A survey carried out on behalf of The Guardian in 2013 by German market research institute GfK revealed that 86% of marketers believe ‘big data’ will change the function of marketing. Another 62% say that big data has already fundamentally changed their role. How should marketers adapt to this changing world?
Big data may be a buzz term, but unlike some in-vogue phrases it’s not all hype. When we browse or shop online, share information on social media or use location-aware mobile devices we are contributing to a rapidly expanding reservoir of data. This information tells companies the products we’ve browsed and bought, what we think about those items or companies, along with anything else we may be likely to buy. Such data can enable businesses to provide customers with more targeted products and services, improving the customer experience and ultimately boosting loyalty and sales. But the arrival of such complex data is shifting the marketer away from a largely creative role and towards an increasingly technical one. As one of the respondents to the Guardian survey commented, “[Big data] creates a radically different foundation for brand strategy and marketing decisions and means the marketing function will have to gain new analytical skills or hire data scientists.”
The bigger picture
Companies are seeing not only the behaviour of their marketing departments change but also the language, with many marketers now used to discussing ‘hard data points’ and understanding how to write data briefs as well as creative briefs. Long gone are the days when the extent of a marketer’s data knowledge was working with a database of email addresses. Today there are numerous disparate sources of data at their fingertips.
In October 2012 a study by Infogroup Targeting Solutions and Yesmail Interactive showed that marketers’ best sources of customer data were website analytics (49%), data from email interaction (19%) and data from social media interaction (12%), while SMS/phone analytics and display analytics were also cited. But the chief challenge for businesses lies not in capturing the data but in working out which data is useful and how to extract intelligence from it.
One of the biggest risks lies in gathering and storing too much data, a costly process often with no clear idea of how that data will be used.
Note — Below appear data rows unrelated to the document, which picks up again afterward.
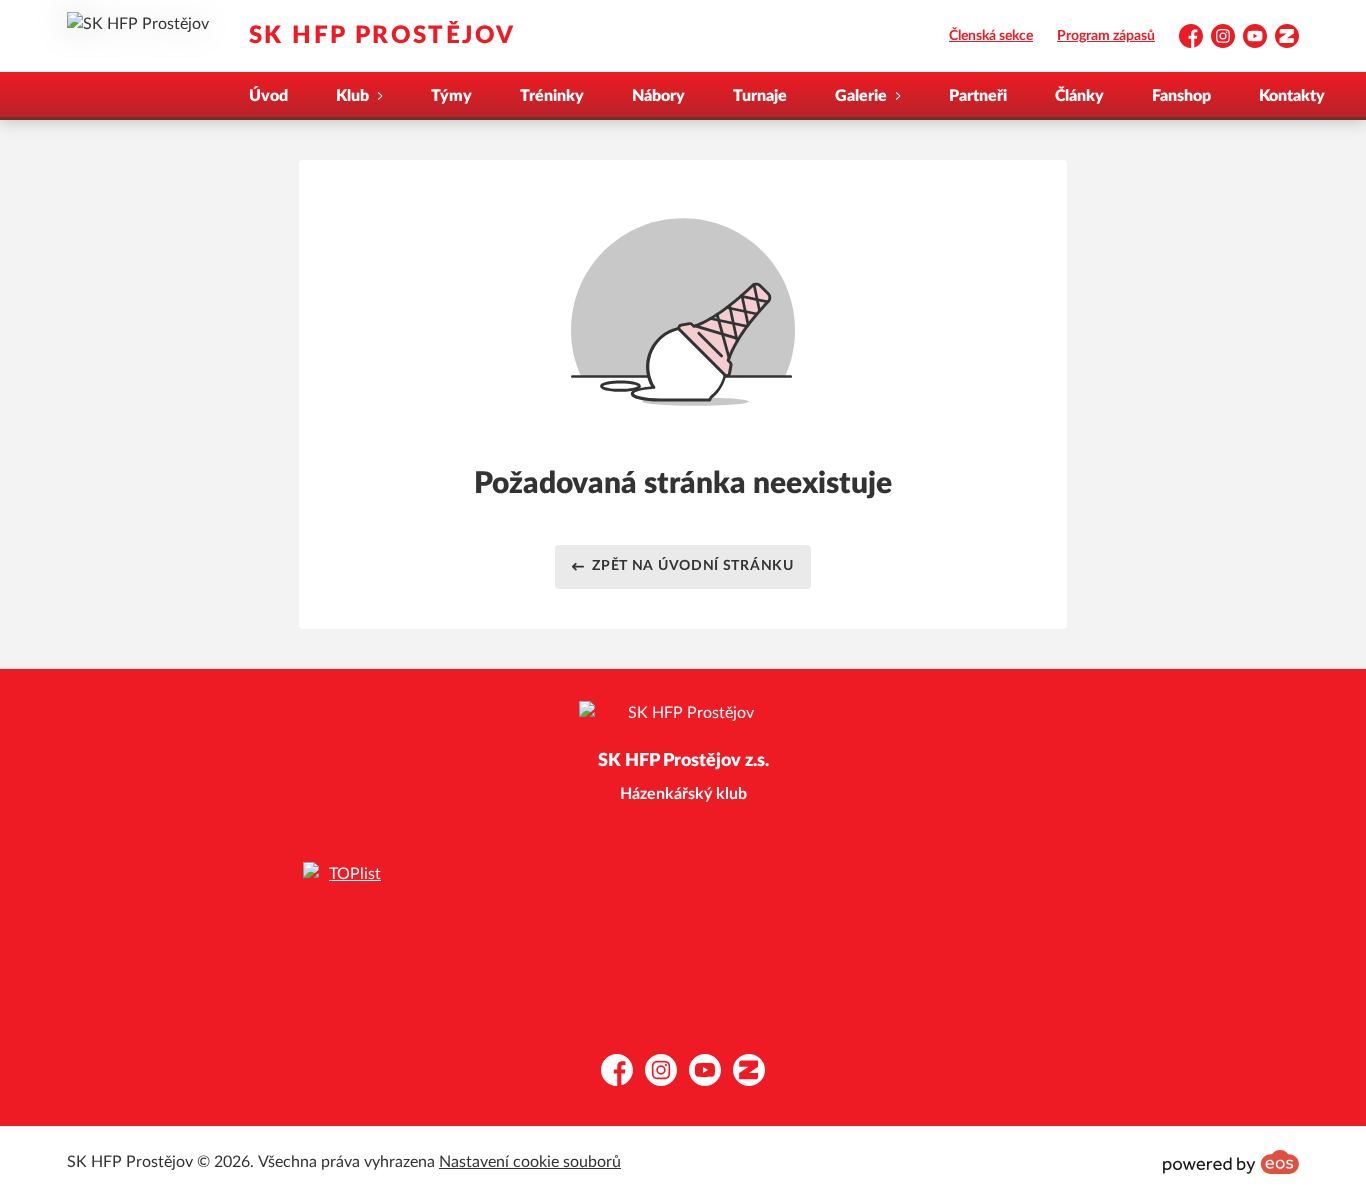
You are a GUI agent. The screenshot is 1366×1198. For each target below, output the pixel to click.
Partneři (978, 96)
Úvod (268, 96)
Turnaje (760, 96)
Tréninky (552, 96)
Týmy (451, 96)
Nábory (658, 96)
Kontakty (1292, 96)
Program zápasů (1106, 36)
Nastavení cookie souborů (530, 1162)
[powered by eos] (1231, 1162)
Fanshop (1181, 96)
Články (1079, 96)
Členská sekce (991, 36)
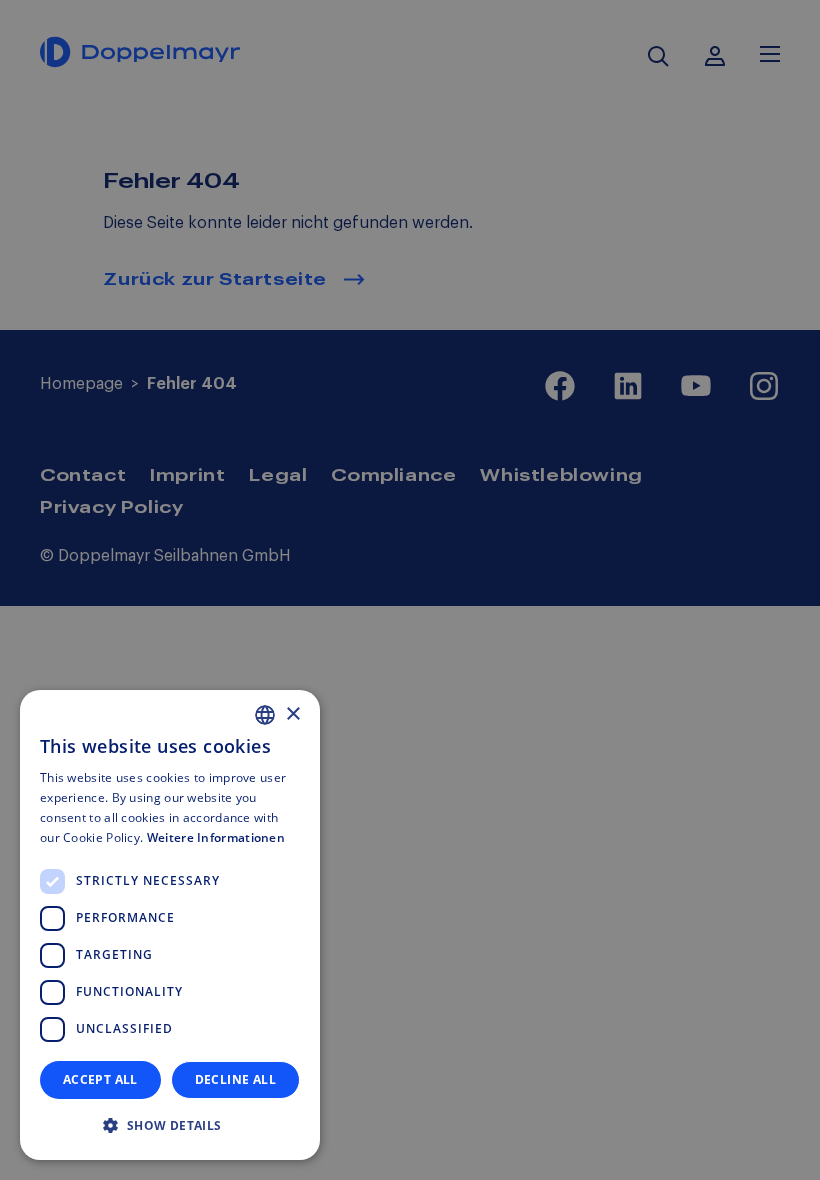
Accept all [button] (100, 1079)
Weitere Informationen (216, 837)
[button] (170, 1126)
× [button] (292, 714)
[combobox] (265, 715)
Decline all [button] (235, 1079)
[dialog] (170, 925)
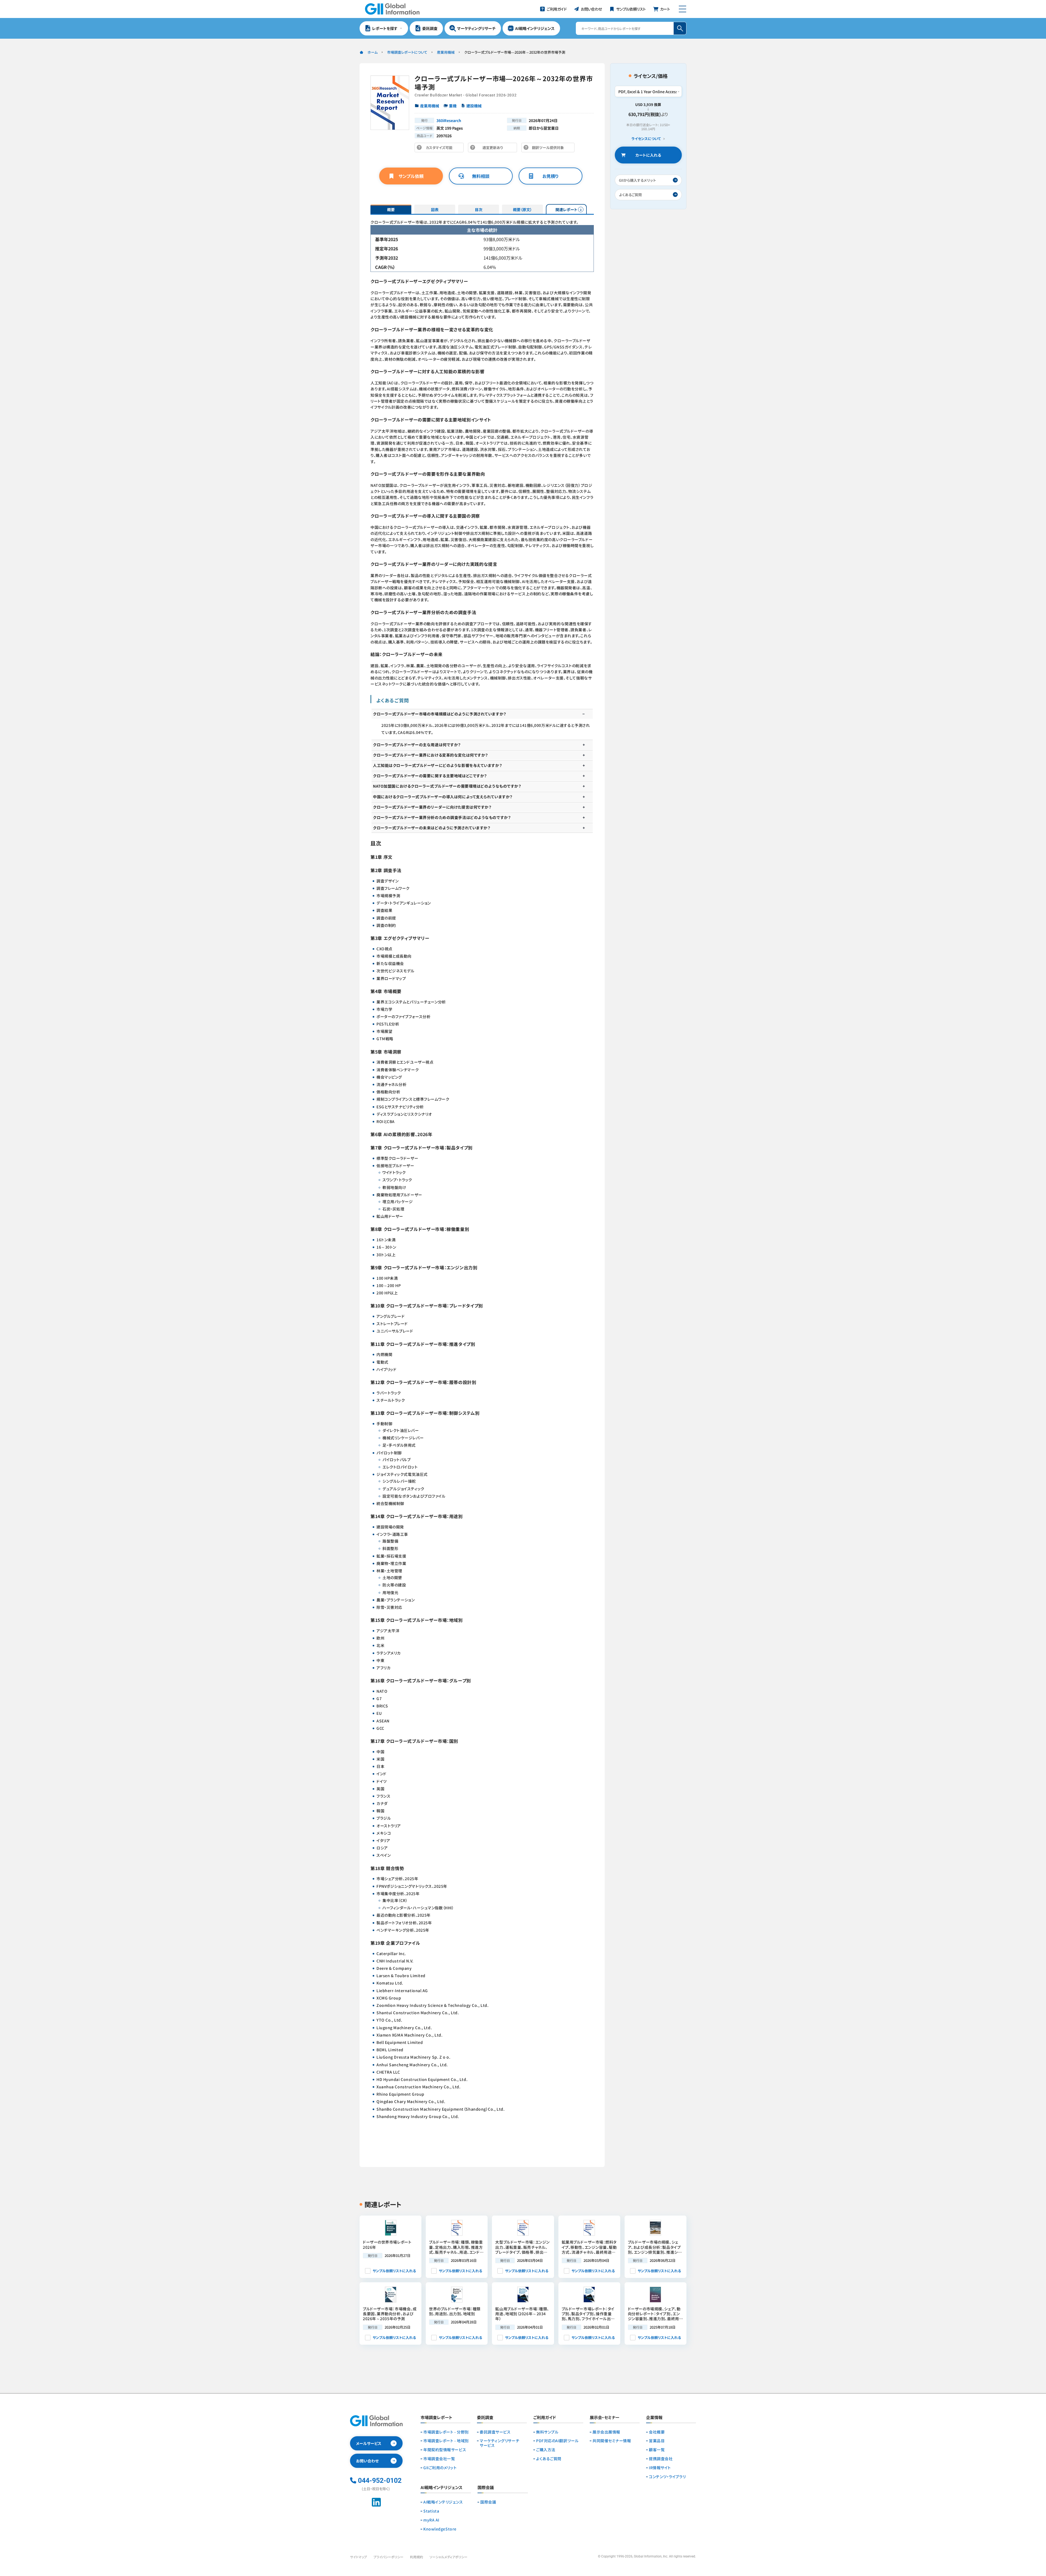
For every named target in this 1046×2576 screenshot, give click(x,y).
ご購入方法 (545, 2449)
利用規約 (416, 2556)
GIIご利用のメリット (440, 2467)
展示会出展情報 (606, 2432)
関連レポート (566, 209)
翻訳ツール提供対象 (549, 148)
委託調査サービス (495, 2432)
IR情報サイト (660, 2467)
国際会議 (488, 2502)
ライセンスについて (646, 138)
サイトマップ (358, 2556)
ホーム (372, 52)
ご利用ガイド (544, 2417)
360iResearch (448, 120)
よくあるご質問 (548, 2458)
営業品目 (657, 2440)
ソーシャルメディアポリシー (448, 2556)
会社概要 (657, 2432)
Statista (431, 2511)
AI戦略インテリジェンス (443, 2502)
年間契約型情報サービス (444, 2449)
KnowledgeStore (440, 2529)
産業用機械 (445, 52)
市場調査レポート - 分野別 (446, 2432)
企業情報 (654, 2417)
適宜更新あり (494, 148)
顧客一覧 (657, 2449)
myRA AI (431, 2520)
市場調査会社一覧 (439, 2458)
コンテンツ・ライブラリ (667, 2476)
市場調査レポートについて (407, 52)
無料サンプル (547, 2432)
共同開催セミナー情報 (611, 2440)
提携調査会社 (661, 2458)
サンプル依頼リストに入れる (394, 2270)
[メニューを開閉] (682, 9)
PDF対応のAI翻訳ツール (557, 2440)
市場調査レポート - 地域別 (446, 2440)
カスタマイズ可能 (441, 148)
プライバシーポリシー (388, 2556)
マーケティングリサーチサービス (499, 2443)
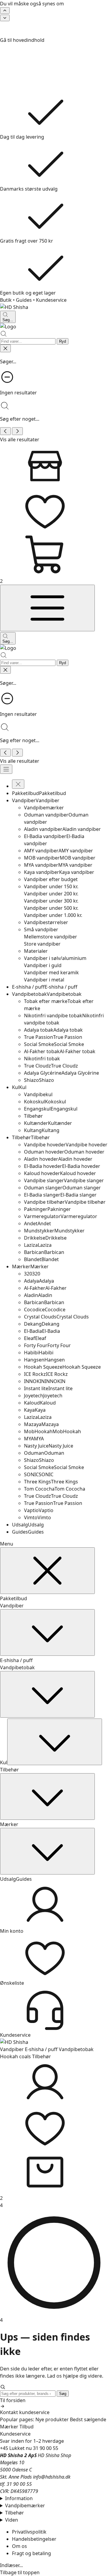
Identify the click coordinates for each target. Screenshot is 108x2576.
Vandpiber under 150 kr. (51, 886)
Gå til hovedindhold (22, 40)
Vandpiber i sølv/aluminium (55, 958)
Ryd (62, 341)
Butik (6, 300)
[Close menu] (18, 784)
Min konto (11, 1931)
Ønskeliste (12, 1983)
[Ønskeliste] (54, 2127)
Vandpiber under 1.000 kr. (53, 915)
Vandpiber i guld (43, 965)
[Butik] (54, 465)
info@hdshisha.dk (51, 2477)
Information (19, 2498)
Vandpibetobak (17, 1667)
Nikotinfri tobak (42, 1058)
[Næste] (5, 18)
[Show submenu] (47, 1632)
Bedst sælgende (88, 2419)
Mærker (9, 1824)
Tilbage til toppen (20, 2572)
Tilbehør (9, 1769)
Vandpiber (12, 1605)
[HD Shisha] (54, 307)
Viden (11, 2520)
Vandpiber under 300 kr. (51, 901)
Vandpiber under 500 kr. (51, 908)
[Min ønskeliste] (54, 510)
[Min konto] (54, 2082)
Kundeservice (51, 300)
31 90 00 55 (45, 2448)
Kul (3, 1762)
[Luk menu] (47, 1570)
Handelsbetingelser (34, 2539)
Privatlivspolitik (29, 2531)
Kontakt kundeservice (25, 2412)
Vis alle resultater (19, 439)
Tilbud (27, 2426)
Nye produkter (52, 2419)
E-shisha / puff (16, 1660)
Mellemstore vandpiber (50, 936)
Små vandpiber (41, 929)
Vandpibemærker (25, 2505)
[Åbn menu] (47, 608)
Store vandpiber (42, 944)
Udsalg (8, 1879)
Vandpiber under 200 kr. (51, 893)
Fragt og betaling (31, 2553)
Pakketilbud (13, 1598)
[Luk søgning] (5, 348)
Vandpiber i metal (44, 979)
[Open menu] (6, 769)
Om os (19, 2546)
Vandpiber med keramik (51, 972)
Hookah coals (15, 2056)
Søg (62, 2393)
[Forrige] (5, 10)
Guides (24, 300)
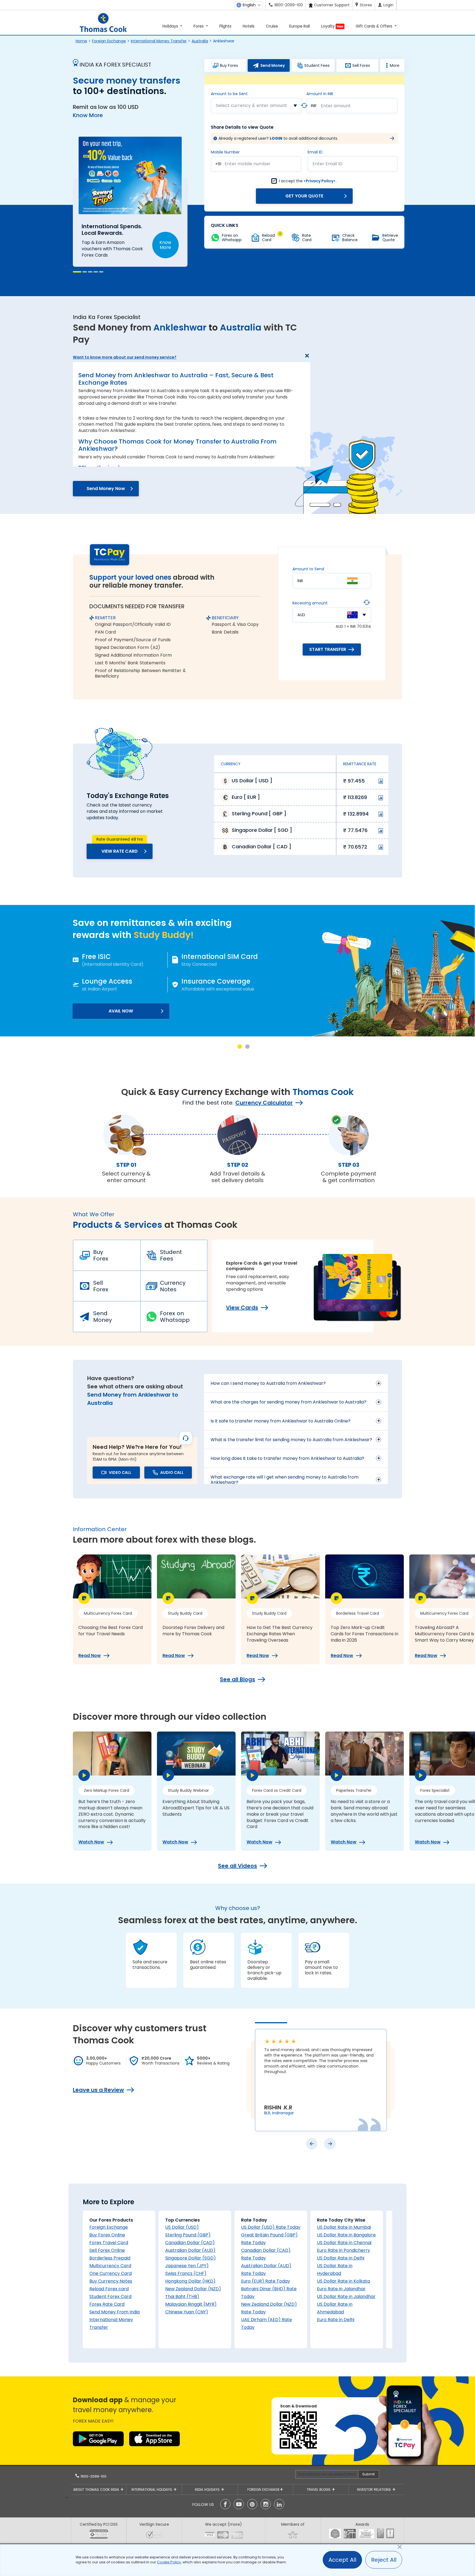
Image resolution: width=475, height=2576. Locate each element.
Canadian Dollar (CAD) (190, 2242)
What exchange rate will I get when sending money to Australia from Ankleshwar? (284, 1479)
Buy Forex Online (107, 2235)
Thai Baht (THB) (182, 2296)
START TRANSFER (327, 649)
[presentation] (311, 2144)
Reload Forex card (109, 2289)
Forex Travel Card (108, 2242)
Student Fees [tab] (317, 65)
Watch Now (91, 1842)
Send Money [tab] (272, 65)
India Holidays (208, 2489)
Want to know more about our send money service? (124, 357)
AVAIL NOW (121, 1011)
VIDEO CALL (120, 1472)
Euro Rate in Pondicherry (343, 2250)
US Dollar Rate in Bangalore (346, 2235)
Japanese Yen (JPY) (187, 2266)
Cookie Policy (169, 2562)
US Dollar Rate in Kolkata (343, 2281)
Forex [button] (199, 26)
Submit (368, 2474)
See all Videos (237, 1866)
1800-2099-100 (92, 2476)
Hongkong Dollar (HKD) (190, 2281)
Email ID (315, 152)
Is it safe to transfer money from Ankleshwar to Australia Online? (280, 1421)
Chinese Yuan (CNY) (186, 2312)
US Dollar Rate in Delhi (340, 2258)
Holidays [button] (170, 26)
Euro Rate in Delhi (335, 2319)
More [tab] (394, 65)
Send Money (102, 1316)
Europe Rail (299, 26)
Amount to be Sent (229, 94)
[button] (75, 272)
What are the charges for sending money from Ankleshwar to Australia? (288, 1402)
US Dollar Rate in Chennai (344, 2242)
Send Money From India (114, 2312)
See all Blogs (237, 1679)
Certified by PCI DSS (99, 2524)
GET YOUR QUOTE (304, 196)
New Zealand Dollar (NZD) (193, 2289)
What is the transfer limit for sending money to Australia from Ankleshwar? (291, 1439)
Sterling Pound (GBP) (188, 2235)
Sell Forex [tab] (361, 65)
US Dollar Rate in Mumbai (344, 2227)
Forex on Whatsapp (175, 1316)
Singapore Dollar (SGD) (190, 2258)
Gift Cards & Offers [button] (374, 26)
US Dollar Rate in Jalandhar (346, 2296)
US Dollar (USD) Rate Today (270, 2227)
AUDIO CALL (172, 1472)
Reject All (383, 2560)
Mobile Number (225, 152)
Some companies also risk becoming preoccupied with using big data to provide ever greater relevance and personalisation. These companies don’t generate the incremental return for that investment because the more granular they get the more work is required to create highly detailed queries and algorithms. It is about striking a balance between delivering a relevant experience – whether a customised home page experience or a personalised email, for example, and delivering ROI.
“Companies are seeing not only the behaviour of their marketing departments change but also the language, with many marketers now used to discussing ‘hard data points’ and understanding how to write data briefs as well as creative briefs.”
Looking for answers
Companies need to first work out the questions they are trying to answer – for example, are they looking to cross-sell or up-sell or perhaps boost loyalty? They then need to ascertain which data drives which outcome, before identifying what needs to be captured and from where. The answers require the Chief Marketing Officer (CMO) and the Chief Information Officer (CIO) to get together and understand what data already exists and how accessible it is. They must also identify what data is missing and how it can be collected, before identifying how to analyse that data to meet specific objectives.
The fine art of understanding and using big data requires marketers to develop a constantly evolving skillset. While businesses need to have commercially oriented and consumer-oriented people in marketing roles, marketers today need to understand data, from web behaviour and behavioural analytics to how and why search strategies work, for example. Marketers also need to be able to work closely with analysts or information officers and apply a more commercial perspective to findings, and this can only be achieved with an understanding of how that data has been captured and interrogated.
Traditionally, IT and marketing have had little to do with one another, yet in reality the two departments are natural partners. The growing importance of big data is seeing closer collaboration between CIOs and CMOs at a strategic level, with marketing taking greater responsibility for the business results tied to technology investments. Indeed, US technology firm Gartner predicts that by 2017 the CMO will have more influence on the IT budget than the CIO.
Big data provides marketers with a huge opportunity to not only target customers in a way that has never before been possible, but to measure ROI on a more granular level and in a more reliable way than before, informing future activity. But to capitalise on this new capability marketers need to move away from a purely creative remit and understand the less sexy – but critical – nuances of data analytics.